→ WHAT THE TASK REQUIRES
In the records, rename "heading" to "title" across the stretch from the line containing "Select the style number 783660" through the line containing "Action: (x=33, y=156)". Write out only those lines again, leaving everything else unchanged.

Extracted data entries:
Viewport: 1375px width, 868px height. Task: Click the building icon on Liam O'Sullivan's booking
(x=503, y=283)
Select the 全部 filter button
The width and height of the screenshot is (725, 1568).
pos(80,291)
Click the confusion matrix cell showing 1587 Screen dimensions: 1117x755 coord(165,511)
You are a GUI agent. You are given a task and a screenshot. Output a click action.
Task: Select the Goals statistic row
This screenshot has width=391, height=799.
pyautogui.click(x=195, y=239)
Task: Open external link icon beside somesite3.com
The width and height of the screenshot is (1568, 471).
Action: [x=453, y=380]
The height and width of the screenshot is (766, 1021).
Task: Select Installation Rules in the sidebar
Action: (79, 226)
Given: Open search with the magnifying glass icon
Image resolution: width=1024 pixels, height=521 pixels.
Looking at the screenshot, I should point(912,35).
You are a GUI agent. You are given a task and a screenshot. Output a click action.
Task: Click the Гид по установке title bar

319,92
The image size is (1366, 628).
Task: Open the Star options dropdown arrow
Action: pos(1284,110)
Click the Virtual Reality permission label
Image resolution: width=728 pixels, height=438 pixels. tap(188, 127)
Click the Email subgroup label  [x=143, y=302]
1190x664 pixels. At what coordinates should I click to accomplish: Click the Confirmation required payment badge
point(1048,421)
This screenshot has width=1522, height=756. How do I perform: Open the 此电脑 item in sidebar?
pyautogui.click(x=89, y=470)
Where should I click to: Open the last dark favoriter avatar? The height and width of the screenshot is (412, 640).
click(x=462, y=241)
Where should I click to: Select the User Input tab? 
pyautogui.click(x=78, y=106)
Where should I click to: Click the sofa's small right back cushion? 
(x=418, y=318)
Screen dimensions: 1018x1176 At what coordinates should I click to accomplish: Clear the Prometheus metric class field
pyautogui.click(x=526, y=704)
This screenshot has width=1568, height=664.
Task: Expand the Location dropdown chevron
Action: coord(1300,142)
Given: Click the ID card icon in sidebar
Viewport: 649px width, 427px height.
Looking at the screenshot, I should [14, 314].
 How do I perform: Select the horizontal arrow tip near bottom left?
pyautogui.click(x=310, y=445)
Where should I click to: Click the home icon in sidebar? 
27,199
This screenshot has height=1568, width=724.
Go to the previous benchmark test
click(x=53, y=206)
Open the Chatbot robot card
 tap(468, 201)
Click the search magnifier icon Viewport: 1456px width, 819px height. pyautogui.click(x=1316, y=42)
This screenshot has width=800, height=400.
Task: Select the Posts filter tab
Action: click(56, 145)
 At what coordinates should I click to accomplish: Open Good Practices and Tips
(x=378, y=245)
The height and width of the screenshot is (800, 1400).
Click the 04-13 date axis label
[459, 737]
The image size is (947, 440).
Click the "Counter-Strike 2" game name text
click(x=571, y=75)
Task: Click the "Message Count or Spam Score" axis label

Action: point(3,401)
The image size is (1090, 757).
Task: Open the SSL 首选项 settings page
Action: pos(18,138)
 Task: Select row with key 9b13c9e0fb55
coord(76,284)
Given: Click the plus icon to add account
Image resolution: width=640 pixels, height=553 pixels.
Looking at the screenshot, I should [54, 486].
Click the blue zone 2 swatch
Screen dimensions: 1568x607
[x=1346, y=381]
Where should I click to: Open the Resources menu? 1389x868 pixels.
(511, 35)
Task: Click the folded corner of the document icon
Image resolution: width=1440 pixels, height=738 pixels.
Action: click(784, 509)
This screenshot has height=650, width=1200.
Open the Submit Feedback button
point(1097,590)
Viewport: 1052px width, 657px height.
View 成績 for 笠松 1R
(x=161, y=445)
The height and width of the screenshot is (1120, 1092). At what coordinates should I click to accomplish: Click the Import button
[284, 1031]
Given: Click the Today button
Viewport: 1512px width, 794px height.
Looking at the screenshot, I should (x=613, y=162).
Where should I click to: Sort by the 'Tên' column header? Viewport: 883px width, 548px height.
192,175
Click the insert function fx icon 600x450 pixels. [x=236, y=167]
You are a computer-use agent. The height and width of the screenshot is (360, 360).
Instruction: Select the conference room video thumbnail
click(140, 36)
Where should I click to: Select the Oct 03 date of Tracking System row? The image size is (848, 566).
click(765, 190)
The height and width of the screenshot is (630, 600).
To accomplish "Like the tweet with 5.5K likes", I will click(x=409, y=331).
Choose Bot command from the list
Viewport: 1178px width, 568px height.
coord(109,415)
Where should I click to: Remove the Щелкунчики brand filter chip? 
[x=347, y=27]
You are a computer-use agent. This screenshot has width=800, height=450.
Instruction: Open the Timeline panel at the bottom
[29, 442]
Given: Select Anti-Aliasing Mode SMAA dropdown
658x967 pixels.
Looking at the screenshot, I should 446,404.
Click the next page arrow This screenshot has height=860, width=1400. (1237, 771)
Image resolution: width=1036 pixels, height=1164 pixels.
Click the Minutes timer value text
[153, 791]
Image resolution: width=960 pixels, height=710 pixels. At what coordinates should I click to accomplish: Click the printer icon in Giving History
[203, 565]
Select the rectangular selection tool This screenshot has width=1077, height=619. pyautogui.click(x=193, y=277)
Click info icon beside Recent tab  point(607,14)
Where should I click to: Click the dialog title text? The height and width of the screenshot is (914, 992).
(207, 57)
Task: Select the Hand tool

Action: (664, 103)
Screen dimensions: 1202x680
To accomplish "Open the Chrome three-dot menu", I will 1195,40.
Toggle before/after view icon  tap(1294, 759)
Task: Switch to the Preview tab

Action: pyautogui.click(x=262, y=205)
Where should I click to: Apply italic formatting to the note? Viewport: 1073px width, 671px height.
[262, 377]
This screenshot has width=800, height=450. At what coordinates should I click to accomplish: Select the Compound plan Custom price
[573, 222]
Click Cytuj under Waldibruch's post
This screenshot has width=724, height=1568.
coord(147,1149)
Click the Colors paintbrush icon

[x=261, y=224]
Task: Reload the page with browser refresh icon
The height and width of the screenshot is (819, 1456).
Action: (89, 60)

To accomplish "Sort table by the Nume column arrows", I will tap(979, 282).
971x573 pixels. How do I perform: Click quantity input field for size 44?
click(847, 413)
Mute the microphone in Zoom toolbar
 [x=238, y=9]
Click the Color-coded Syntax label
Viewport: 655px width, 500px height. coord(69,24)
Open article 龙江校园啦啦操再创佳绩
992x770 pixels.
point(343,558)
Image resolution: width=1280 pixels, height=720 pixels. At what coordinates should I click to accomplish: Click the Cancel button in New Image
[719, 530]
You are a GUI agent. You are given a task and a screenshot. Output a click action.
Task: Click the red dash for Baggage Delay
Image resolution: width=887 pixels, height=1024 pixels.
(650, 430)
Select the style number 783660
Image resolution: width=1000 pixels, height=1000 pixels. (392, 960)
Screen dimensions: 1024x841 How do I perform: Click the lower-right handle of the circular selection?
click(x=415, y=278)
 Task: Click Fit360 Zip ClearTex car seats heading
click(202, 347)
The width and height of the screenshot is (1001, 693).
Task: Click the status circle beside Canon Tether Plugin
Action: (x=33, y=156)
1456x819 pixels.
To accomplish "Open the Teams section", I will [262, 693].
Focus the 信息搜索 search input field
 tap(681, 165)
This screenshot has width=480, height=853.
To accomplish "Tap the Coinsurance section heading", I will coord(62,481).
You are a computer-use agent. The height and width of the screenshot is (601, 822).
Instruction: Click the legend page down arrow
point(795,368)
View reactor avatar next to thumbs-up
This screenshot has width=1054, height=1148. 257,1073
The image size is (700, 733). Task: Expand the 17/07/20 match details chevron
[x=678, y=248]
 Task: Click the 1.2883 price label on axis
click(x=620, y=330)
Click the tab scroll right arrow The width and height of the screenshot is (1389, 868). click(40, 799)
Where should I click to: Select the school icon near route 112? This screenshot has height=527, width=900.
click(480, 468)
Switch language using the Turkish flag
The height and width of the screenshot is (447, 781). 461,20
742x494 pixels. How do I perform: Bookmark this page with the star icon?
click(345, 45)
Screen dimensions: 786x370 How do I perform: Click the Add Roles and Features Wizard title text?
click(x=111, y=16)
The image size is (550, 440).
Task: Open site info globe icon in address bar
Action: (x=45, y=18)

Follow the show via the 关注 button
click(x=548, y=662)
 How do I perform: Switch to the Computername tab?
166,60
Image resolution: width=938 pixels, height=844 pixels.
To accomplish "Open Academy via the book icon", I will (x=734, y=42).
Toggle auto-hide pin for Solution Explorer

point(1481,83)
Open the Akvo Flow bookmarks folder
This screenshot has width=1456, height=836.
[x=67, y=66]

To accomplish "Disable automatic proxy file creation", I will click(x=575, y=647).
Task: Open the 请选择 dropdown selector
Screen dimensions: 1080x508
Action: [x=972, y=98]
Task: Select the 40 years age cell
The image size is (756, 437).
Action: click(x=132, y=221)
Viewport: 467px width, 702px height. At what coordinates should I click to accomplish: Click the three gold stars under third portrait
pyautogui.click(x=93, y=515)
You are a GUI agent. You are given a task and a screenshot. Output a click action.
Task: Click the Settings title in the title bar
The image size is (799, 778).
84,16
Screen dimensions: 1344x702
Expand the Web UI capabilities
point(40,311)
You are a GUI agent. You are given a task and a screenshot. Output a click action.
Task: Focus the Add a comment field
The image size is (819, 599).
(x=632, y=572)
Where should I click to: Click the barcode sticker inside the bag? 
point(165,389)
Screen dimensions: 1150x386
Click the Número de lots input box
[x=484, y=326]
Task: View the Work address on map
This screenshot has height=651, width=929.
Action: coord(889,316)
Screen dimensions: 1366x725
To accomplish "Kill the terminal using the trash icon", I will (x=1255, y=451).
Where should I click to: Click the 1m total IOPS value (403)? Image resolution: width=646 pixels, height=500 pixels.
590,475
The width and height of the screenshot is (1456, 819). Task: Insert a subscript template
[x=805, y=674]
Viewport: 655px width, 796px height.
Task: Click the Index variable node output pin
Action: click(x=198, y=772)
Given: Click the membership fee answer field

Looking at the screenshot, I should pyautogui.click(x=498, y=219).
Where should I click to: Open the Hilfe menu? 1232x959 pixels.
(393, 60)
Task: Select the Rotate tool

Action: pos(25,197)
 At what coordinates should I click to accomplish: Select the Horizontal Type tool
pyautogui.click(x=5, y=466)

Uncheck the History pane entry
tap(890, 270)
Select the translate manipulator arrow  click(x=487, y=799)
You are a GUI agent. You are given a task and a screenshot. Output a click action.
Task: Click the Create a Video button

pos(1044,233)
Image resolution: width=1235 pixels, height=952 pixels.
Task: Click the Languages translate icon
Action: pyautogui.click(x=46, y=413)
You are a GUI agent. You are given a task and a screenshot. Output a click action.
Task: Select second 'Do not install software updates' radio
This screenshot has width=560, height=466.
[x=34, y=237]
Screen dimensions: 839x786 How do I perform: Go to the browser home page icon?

→ RESULT
Select the style number 783660
Image resolution: width=1000 pixels, height=1000 pixels. (392, 960)
Screen dimensions: 1024x841 How do I perform: Click the lower-right handle of the circular selection?
click(x=415, y=278)
 Task: Click Fit360 Zip ClearTex car seats title
click(202, 347)
The width and height of the screenshot is (1001, 693).
Task: Click the status circle beside Canon Tether Plugin
Action: (x=33, y=156)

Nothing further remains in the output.